6. In the field of tafseer (Qur’anic exegesis):
The tafseer of Imam as-Sa‘di, Tayseer al-Kareem al-Rahmaan fi Tafseer Kalaam al-Mannaan; then Mukhtasar Tafseer Ibn Katheer by Shaykh Nusayb ar-Rifaa‘i; then Tafseer Ibn Katheer itself; then Tafseer at-Tabari. And you cannot do without other tafseers that discuss balaaghah and language.
It is also essential to read books of literature such as al-‘Iqd al-Fareed by Ibn ‘Abd Rabbihi, al-Bayaan wa’t-Tabyeen by al-Haafiz, and so on.
7. In the field of history:
Tareekh al-Khulafa’ ar-Raashideen by as-Suyooti, al-Bidaayah wa’n-Nihaayah by Ibn Katheer, and Tareekh al-Islam by Mahmoud Shaakir.
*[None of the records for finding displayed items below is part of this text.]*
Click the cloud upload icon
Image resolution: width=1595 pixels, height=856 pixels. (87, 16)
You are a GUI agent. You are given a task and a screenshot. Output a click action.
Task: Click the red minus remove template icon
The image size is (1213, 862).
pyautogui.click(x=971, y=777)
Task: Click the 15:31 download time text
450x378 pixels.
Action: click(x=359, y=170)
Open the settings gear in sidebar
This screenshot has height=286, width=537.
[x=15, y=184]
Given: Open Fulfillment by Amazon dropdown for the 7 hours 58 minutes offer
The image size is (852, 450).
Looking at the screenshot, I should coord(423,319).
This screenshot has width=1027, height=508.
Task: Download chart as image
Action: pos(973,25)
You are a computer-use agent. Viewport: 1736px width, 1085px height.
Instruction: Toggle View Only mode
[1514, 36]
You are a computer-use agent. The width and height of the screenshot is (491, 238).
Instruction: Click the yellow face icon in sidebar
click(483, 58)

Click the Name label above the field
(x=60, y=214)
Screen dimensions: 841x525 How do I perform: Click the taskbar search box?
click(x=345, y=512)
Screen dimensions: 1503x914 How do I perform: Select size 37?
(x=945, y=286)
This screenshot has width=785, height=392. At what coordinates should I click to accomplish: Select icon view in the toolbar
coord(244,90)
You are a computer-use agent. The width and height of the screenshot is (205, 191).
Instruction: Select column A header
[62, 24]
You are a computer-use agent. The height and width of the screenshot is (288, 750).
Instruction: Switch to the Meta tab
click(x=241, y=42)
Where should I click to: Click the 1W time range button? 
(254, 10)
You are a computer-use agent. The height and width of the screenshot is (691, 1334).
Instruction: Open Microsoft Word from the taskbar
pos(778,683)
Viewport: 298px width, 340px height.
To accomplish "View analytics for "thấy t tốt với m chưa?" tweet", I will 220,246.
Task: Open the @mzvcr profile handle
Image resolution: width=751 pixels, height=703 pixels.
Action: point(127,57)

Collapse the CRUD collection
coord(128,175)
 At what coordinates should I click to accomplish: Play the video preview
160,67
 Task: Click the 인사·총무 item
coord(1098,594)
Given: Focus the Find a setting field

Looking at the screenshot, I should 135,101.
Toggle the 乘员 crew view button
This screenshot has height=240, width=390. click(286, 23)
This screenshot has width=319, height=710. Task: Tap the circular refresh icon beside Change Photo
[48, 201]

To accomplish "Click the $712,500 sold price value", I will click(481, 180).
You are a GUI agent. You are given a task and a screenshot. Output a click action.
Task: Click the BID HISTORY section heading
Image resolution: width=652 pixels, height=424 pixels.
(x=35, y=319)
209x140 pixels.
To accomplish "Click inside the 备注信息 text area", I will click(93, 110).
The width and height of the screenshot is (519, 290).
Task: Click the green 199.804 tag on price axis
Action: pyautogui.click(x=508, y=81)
This syllabus is just a rough outline, and is not compulsory. Books other than those mentioned here may be more appropriate for you, but you must pay attention to taking a gradual approach in seeking knowledge.
(e) How can you reconcile between having little time and seeking knowledge?
If your work takes up twelve hours and you add to that efforts to seek knowledge, this may be too physically exhausting, so we advise you to be kind to yourself and seek knowledge little by little. As we mentioned above, try to invest whatever time you can at work into listening or reciting your regular portion of Qur’an, and the like, in such a way that this will not adversely affect the work that you are doing and that has been entrusted to you.
And Allah is the source of strength.